A veteran attorney once told Professor Rebecca Purdom JD/MSEL’96, the law school’s associate dean for innovation and new programs, to pick a place where she could pursue the kind of law that interested her, and where there weren’t too many distractions. “You’re going to have to spend three years being really uber-focused on what you’re doing, and you’re going to have to lock down and study,” she recalls him saying. So she made the trek from her little southern Oregon hometown of Ashland to even smaller South Royalton, and found her place.

South Royalton has something of the Old World monastery about it. It’s a pastoral place to escape some of the distractions and demands of a modern big city, and devote oneself to contemplation and study. It’s a town without a stoplight, and the nearby annual Tunbridge World’s Fair is a big draw. The landscape is one of modesty, earnestness, and endurance. It eschews the grand passions of soaring Western peaks in favor of mountains sanded down by millions of years of erosion. When she first arrived, Purdom was enchanted by its similarity to her vision of the fictional worlds of British authors like J.R.R. Tolkien and C.S. Lewis.

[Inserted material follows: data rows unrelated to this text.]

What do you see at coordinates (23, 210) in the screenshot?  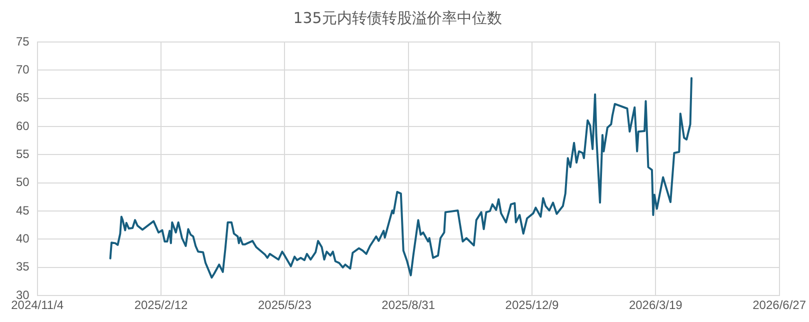 I see `y-tick-label: 45` at bounding box center [23, 210].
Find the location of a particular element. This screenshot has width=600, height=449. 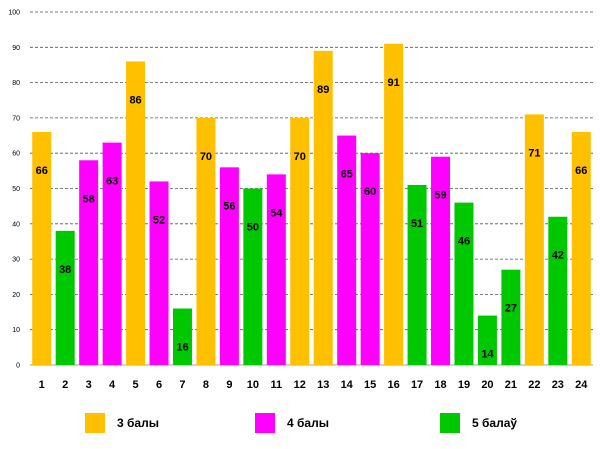

x-tick-label: 6 is located at coordinates (159, 385).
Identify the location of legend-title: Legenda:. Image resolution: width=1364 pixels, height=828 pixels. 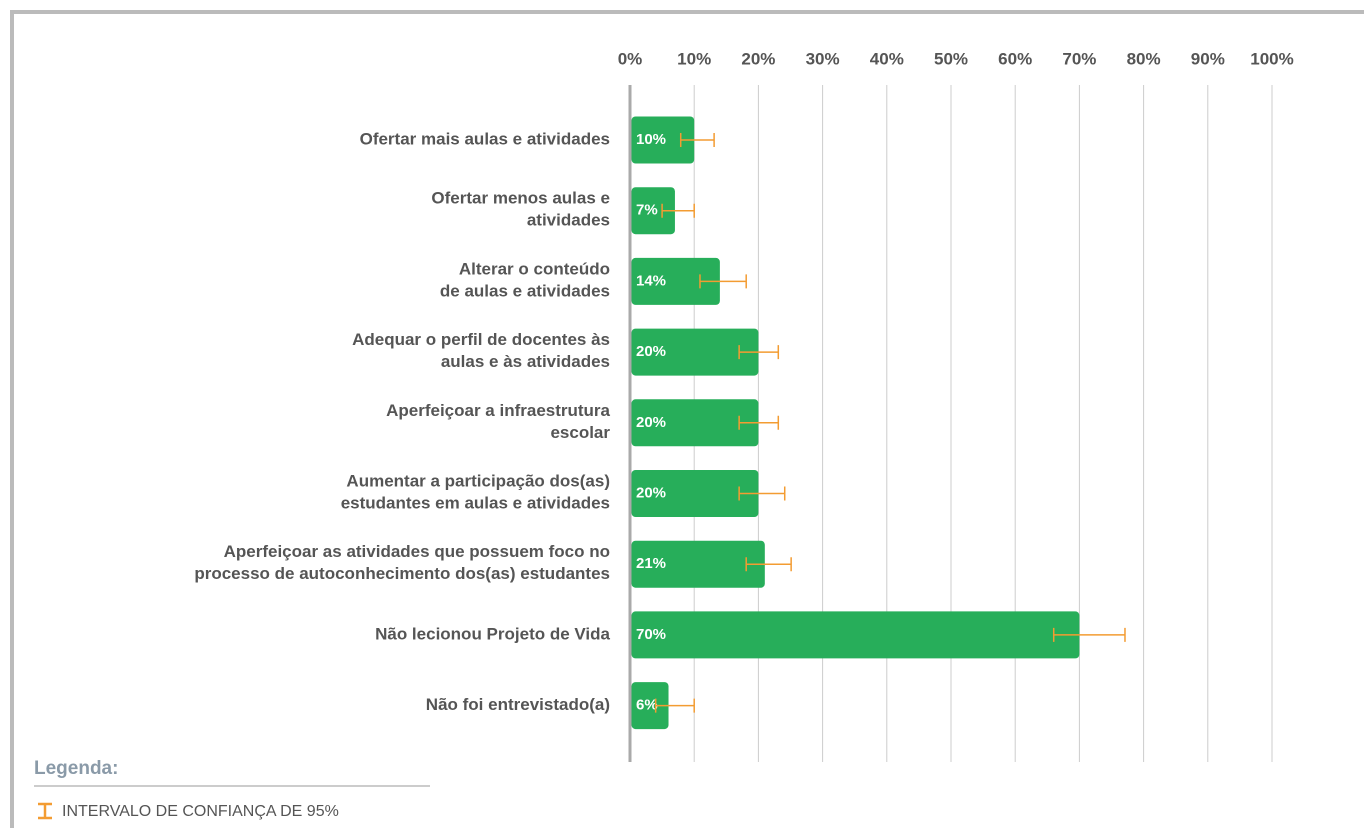
(76, 768).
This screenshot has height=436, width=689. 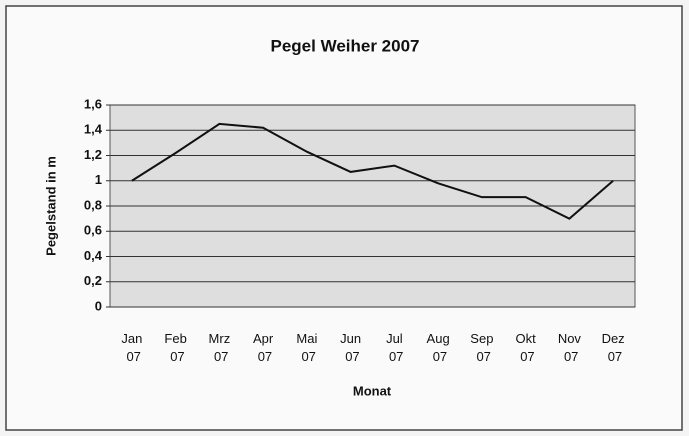 I want to click on x-tick-label: Mai 07, so click(x=306, y=348).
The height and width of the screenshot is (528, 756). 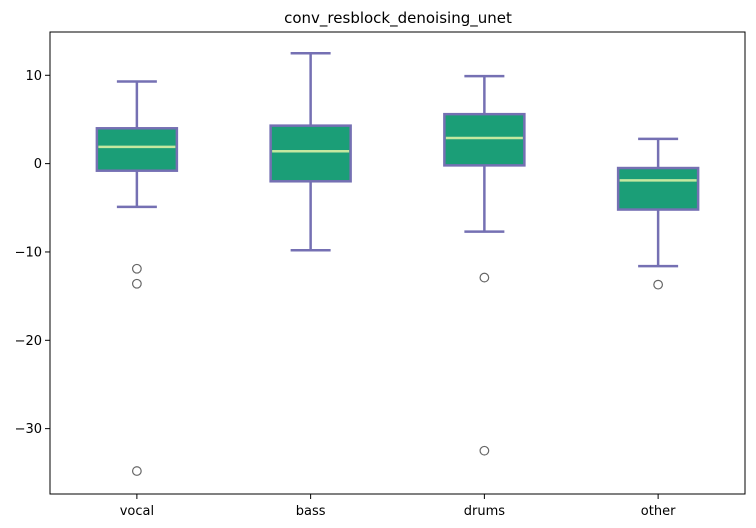 What do you see at coordinates (658, 188) in the screenshot?
I see `box-other` at bounding box center [658, 188].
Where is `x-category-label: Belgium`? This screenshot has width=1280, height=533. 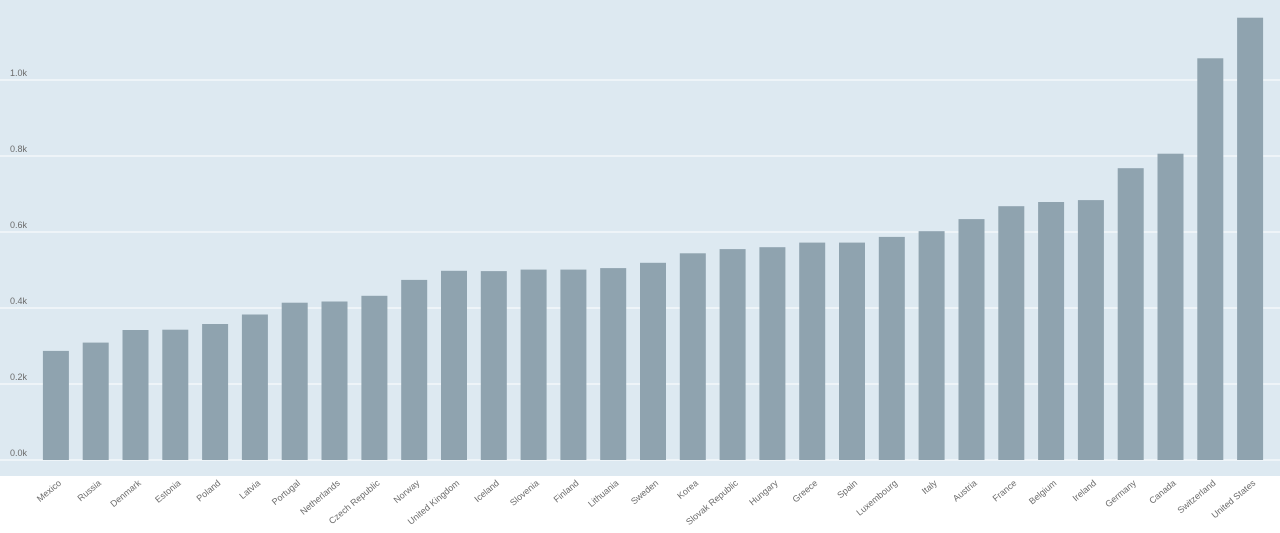 x-category-label: Belgium is located at coordinates (1042, 492).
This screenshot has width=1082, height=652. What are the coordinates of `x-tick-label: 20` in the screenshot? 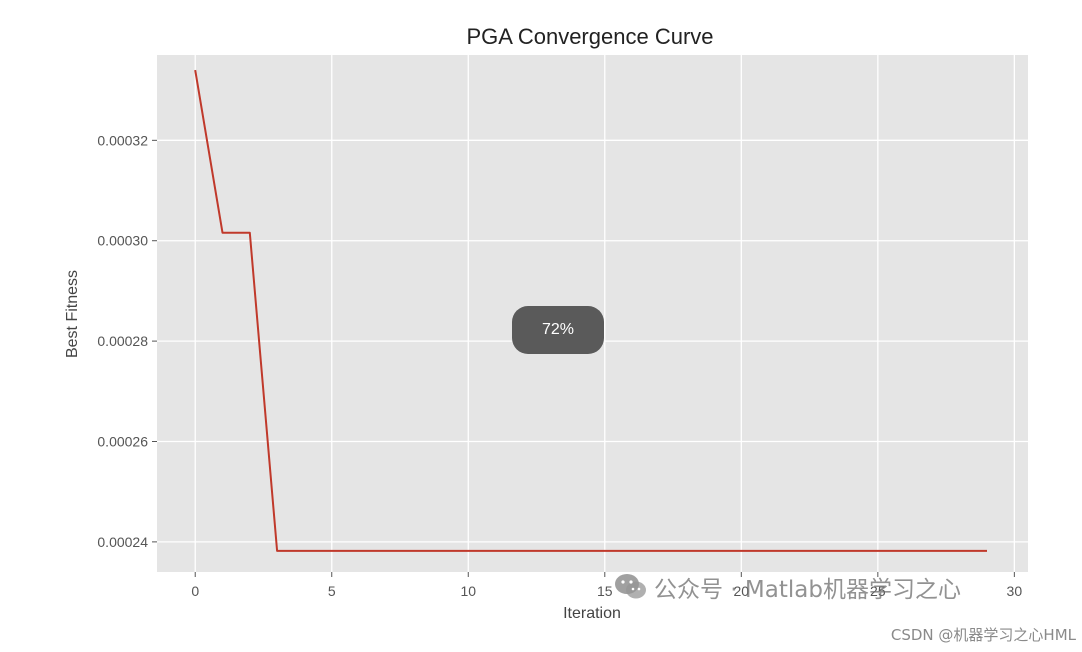 It's located at (742, 591).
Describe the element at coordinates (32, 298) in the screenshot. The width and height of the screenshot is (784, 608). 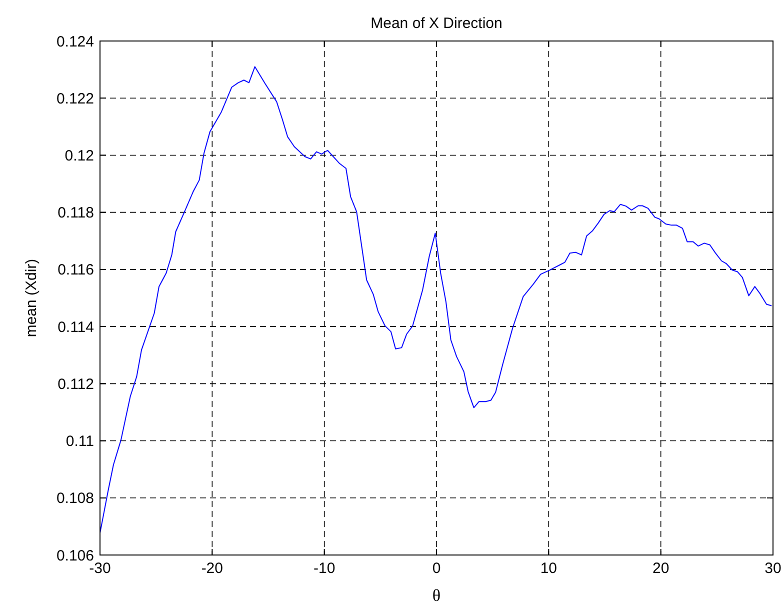
I see `y-axis-title: mean (Xdir)` at that location.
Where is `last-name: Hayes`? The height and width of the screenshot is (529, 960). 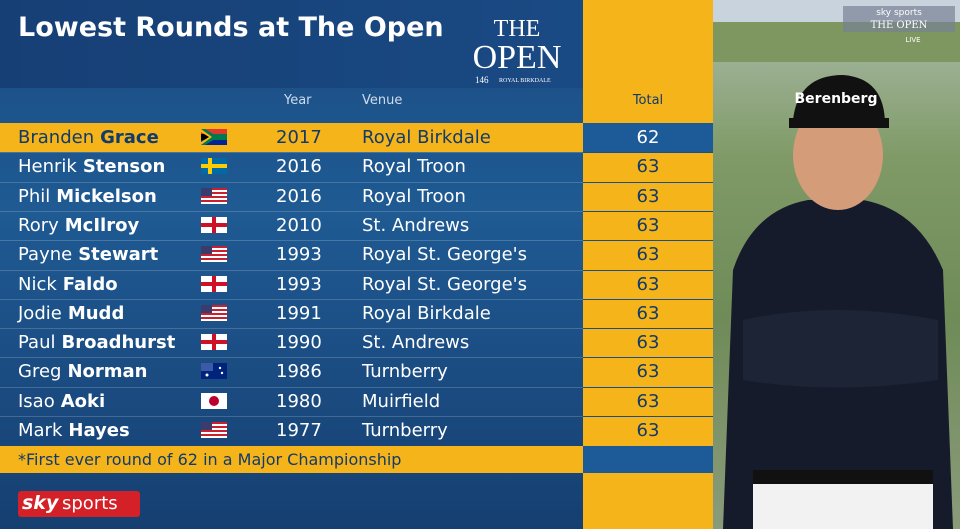
last-name: Hayes is located at coordinates (99, 430).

She stayed in part because it’s a place where she can go trail running from her door, and find countless ponds for a quick paddle in her canoe. How many law schools can you go to with a hand-built replica of an eastern Greenland wood-and-cloth kayak on the roof of your car, and have people strike up a knowledgeable conversation about it? Is that a western Greenland or an eastern Greenland design?